Zelar pelo bom funcionamento das urnas é dever de todos.

O general Perácio estudava o assunto em seu gabinete.

–Precisamos de um plano de trabalho.

O assessor Guarany ia anotando o cronograma.

–Primeiro. Nossos oficiais têm de estar familiarizados com o assunto.

–Que assunto, general?

–As urnas, caramba.

–Perfeito. Deixa eu anotar aqui.

–Antes de tudo, é preciso definir nossa missão com clareza.

–Positivo, general.

–Primeira pergunta. O que é uma urna?

–Bom, general… aquilo onde a gente põe o voto, né?

O tapa explodiu sobre a mesa de jacarandá.

–Tem urna de todo tipo, Guarany.

–Bom, isso é verdade…

–Urna funerária. Urna marajoara. Urna de mármore.

–E urna eletrônica, né, general.

–Aí é que está, Guarany. Aí é que está.

Perácio levantou-se da poltrona.

–Não existe esse negócio de urna eletrônica. Isso é invenção.

–Mas, general… então nós vamos examinar o quê?

–Se abrir aquela joça, não tem nada dentro.

–Deve ter uns circuitos, general… uns chips.

–Não tem voto nenhum. É isso o que eu quero dizer.

Perácio explicava.

–Você abre a tampa de um tanque de guerra. O que tem dentro?

–Soldado.

–Muito bem. Você abre um cartucho de munição. O que tem dentro?

–Pólvora. Explosivo. Detonador. Cápsula.

–Então. O conteúdo dessa geringonça lá do tribunal…

–É um mistério, né.

–Vai encontrar é fio da barba do Fidel Castro.

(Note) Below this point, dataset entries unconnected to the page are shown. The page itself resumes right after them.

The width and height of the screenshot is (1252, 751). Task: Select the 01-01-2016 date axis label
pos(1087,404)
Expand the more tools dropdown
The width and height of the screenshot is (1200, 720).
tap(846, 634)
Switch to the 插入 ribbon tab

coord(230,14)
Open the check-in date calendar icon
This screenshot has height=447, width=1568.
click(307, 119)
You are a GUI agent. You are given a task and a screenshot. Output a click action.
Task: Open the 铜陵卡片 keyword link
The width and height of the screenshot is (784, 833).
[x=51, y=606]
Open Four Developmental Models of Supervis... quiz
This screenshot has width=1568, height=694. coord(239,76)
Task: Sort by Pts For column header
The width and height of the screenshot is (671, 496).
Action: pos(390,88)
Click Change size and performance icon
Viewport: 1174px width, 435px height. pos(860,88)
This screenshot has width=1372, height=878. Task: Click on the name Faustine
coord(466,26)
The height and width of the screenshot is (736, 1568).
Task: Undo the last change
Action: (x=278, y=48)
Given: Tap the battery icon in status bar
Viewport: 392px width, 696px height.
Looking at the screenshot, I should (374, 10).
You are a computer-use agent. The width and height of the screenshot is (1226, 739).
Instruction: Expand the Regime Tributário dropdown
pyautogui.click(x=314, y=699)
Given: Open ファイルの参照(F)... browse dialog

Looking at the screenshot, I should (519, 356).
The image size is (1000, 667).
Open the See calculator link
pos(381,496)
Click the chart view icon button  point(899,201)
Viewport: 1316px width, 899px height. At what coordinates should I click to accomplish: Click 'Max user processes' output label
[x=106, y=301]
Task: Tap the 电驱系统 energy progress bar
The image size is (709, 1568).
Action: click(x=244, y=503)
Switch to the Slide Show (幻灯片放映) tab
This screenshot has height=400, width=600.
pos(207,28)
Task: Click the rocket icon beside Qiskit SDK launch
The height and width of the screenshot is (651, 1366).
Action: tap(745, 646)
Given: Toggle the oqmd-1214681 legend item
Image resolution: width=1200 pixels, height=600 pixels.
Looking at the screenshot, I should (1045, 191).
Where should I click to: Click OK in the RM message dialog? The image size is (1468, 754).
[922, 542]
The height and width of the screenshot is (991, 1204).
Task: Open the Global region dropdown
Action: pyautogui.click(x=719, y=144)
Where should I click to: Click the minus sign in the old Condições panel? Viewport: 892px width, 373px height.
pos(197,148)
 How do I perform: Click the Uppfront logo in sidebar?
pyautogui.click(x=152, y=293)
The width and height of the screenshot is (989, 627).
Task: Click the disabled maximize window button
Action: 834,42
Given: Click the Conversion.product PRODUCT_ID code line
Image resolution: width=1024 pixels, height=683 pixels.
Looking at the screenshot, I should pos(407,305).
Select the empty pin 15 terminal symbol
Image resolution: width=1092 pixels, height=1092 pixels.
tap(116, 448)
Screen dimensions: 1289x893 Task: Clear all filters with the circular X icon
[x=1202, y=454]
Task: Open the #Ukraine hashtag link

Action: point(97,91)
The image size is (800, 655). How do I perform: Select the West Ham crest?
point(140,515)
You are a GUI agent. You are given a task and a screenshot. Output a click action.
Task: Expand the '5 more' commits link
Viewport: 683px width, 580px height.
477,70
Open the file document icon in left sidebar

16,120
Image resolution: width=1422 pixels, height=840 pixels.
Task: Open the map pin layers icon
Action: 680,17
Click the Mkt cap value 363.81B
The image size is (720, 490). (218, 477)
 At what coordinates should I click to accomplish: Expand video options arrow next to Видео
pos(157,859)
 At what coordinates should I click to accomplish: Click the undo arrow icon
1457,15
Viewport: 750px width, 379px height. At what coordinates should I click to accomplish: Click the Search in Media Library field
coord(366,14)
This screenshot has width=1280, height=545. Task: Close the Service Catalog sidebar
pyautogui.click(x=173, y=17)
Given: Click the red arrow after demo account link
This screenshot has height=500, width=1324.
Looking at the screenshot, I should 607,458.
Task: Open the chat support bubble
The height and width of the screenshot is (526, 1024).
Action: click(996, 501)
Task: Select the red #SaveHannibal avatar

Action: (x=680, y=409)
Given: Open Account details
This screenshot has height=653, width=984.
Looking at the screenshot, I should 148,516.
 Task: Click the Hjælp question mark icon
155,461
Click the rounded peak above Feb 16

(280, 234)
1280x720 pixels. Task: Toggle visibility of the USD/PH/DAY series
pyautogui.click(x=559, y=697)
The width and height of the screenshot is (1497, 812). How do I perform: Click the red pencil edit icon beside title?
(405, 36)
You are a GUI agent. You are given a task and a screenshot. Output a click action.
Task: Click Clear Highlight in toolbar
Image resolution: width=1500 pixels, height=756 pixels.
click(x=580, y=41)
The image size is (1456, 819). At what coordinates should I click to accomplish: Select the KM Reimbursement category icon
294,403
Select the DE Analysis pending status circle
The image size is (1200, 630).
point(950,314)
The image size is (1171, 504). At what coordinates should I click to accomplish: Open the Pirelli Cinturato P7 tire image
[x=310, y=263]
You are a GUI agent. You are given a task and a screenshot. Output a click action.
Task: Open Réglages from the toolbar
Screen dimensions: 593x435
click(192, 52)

Guarany tentava argumentar.

–Mas… eles dizem que a urna eletrônica é inviolável… coisa garantida.

Perácio respirou fundo.

–Quer saber o que é inviolável? Quer saber onde ninguém entra?

Os glúteos de Guarany se comprimiram num reflexo involuntário.

Perácio não estava reparando nisso.

–Era a sala de interrogatório do quarto batalhão.

–Ah… era lá que o senhor torturava o pessoal da oposição?

–Exatamente, Guarany. Com toda a técnica disponível da época.

–Com muito sucesso, né, general?

–Aquilo lá tinha segurança máxima, Guarany.

–Com certeza, general.

–Ali sim, o resultado era verdadeiro. Inquestionável. Transparente.

–E sem contestação possível, né.

–O resto, Guarany… o resto não tem garantia de nada.

A tarde se estendia com calma sobre os horizontes de Brasília.

–Chama os nossos técnicos.

–Quais, general? Os de eletrônica ou os de tortura?

A mão de granito explodiu novamente sobre a mesa de jacarandá.

–Obedeça, tenente. E faça o favor de não confundir o sentido da missão.

A democracia, como a eletrônica, tem mecanismos delicados e complexos.

Um tapa na mesa, por vezes, dá seu recado com mais simplicidade.